Attached is a patch that implements this.

>  6) Profit!
> 
> Since I'm not working on PPC or ARM systems, I favor option 1 to undo the
> regression from Reid's change. When someone else gets enthusiastic about those
> platforms, they can fix them more generally.

Comment 15 Török Edwin 2010-04-04 06:19:22 PDT

Created attachment 4631 [details]
PowerPC JIT workaround

Workaround: always emit indirect calls in JIT mode for PowerPC.

Comment 16 Eric Christopher 2010-04-06 12:04:04 PDT

Seems somewhat reasonable, I'm probably missing something but I'm not seeing SetJITMode ever called?

Comment 17 Török Edwin 2010-04-06 12:41:25 PDT

(In reply to comment #16)
> Seems somewhat reasonable, I'm probably missing something but I'm not seeing
> SetJITMode ever called?

It is called in PPCTargetMachine.cpp:
bool PPCTargetMachine::addCodeEmitter(PassManagerBase &PM,
                                      CodeGenOpt::Level OptLevel,
                                      JITCodeEmitter &JCE) {
  // The JIT should use the static relocation model in ppc32 mode, PIC in ppc64.
  // FIXME: This should be moved to TargetJITInfo!!
  if (Subtarget.isPPC64()) {
    // We use PIC codegen in ppc64 mode, because otherwise we'd have to use many
    // instructions to materialize arbitrary global variable + function +
    // constant pool addresses.
    setRelocationModel(Reloc::PIC_);
    // Temporary workaround for the inability of PPC64 JIT to handle jump
    // tables.
    DisableJumpTables = true;      
  } else {
    setRelocationModel(Reloc::Static);
  }
  
  // Inform the subtarget that we are in JIT mode.  FIXME: does this break macho
  // writing?
  Subtarget.SetJITMode();

Comment 18 Eric Christopher 2010-04-06 12:54:36 PDT

Aha. For some reason I thought I'd see it set in the diff.

Comment 19 Xerxes Rånby 2010-04-23 07:52:35 PDT

(In reply to comment #15)
> Created an attachment (id=4631) [details]
> PowerPC JIT workaround
> 
> Workaround: always emit indirect calls in JIT mode for PowerPC.

With the patch applied on LLVM 2.7 makes the PowerPC JIT fail to resolve 
llvm.memset.* intrinsics: bug 6902 (contains testcase and additional info)

Comment 20 Xerxes Rånby 2010-05-19 15:43:04 PDT

(In reply to comment #6)
> On PowerPC a short jump can only go 5Mb in each direction, so trying to keep
> the slabs "close enough" might be a losing battle.
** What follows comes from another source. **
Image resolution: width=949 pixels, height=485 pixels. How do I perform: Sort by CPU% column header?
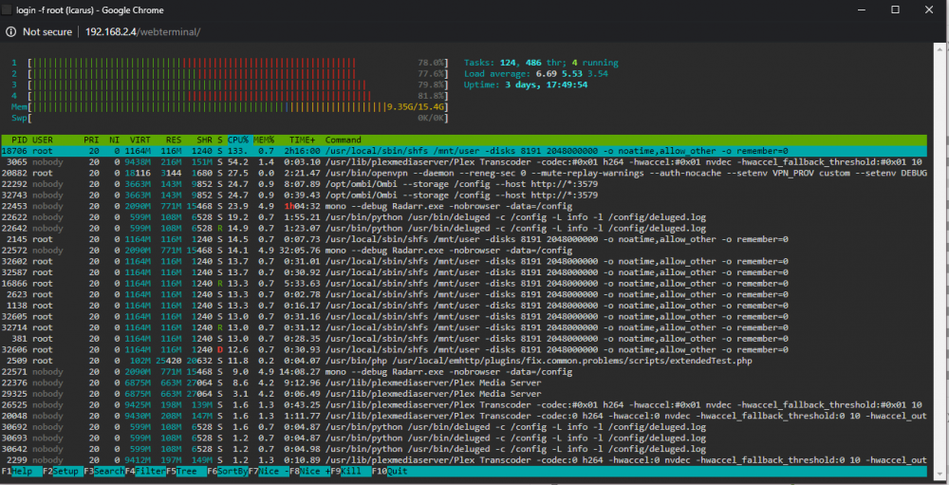point(238,140)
I have hit this bug using the ARM JIT.
On ARM a short jump can only go 32Mb in each direction, while it happens less frequently on ARM than on PowerPC it still can happen.
This bug looks plausible to fix for ARM by generating a long branch to any address within the 4Gb addresspace by emitting the following when outside the +-32Mb scope:
mov lr, pc
mov pc, #stubaddress

Comment 21 Török Edwin 2010-08-04 15:46:34 PDT

Created attachment 5324 [details]
new patch for PowerPC JIT workaround

New patch, that passes PR6902 too.

Comment 22 Xerxes Rånby 2010-08-09 04:09:26 PDT

Török's PPC workaround got commited to:
http://llvm.org/viewvc/llvm-project?view=rev&revision=110246

ARM got a new -arm-long-calls option to force calls to be indirect
that got commited to:
http://llvm.org/viewvc/llvm-project?view=rev&revision=101303
A possible fix would be to enable this new option by default on ARM.
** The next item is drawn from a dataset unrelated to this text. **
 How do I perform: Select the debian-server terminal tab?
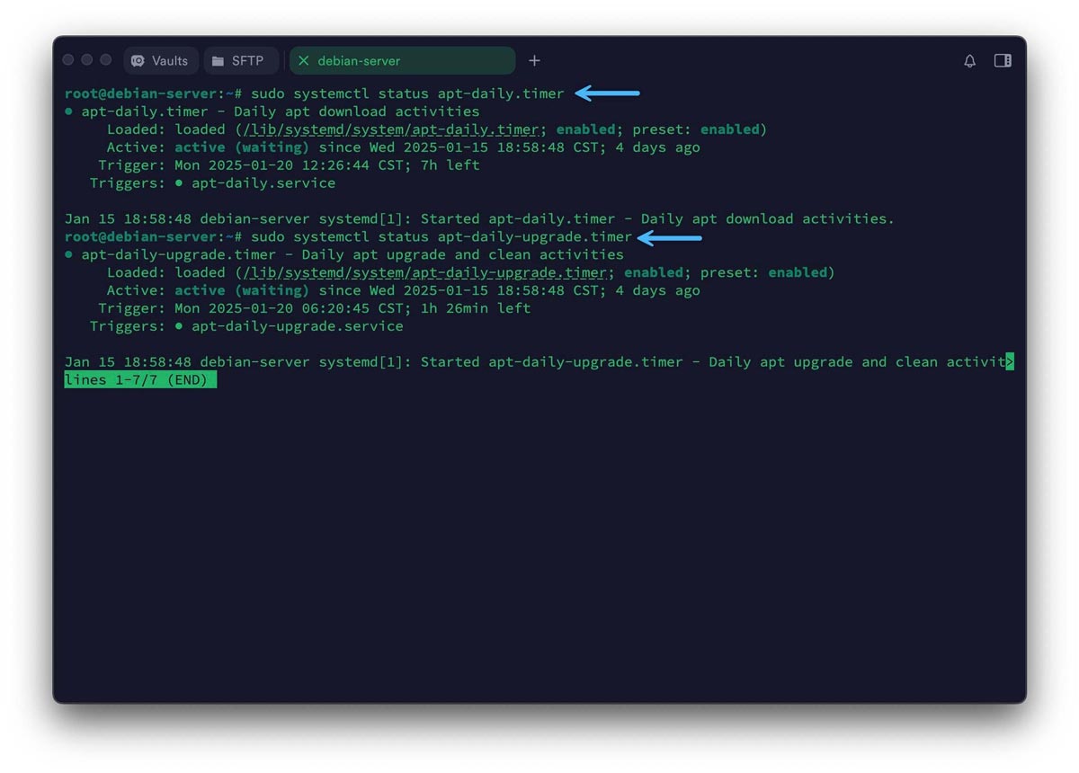[x=360, y=61]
Comment 23 Török Edwin 2010-08-09 04:11:15 PDT

(In reply to comment #22)
> Török's PPC workaround got commited to:
> http://llvm.org/viewvc/llvm-project?view=rev&revision=110246
> 

Can you test if it works with OpenJDK too?

Comment 24 Xerxes Rånby 2010-09-10 08:47:30 PDT

Created attachment 5476 [details]
pr5201-ppcfix-llvm2.8-rc1-openjdk-fail.log

(In reply to comment #23)
> (In reply to comment #22)
> > Török's PPC workaround got commited to:
> > http://llvm.org/viewvc/llvm-project?view=rev&revision=110246
> > 
> 
> Can you test if it works with OpenJDK too?

Unfortunately:
PPC JIT still asserts with reallocation out of range errors when I test using LLVM 2.8 rc1.

Comment 25 Eric Christopher 2015-10-15 22:54:50 PDT

Is this still affecting anyone?

Comment 26 Reid Kleckner 2015-11-17 11:45:06 PST

The old JIT has been deleted, and MCJIT doesn't suffer from this problem. It sometimes has a different class of issues where it fatal errors during relocation resolution, but we already have issues open for that.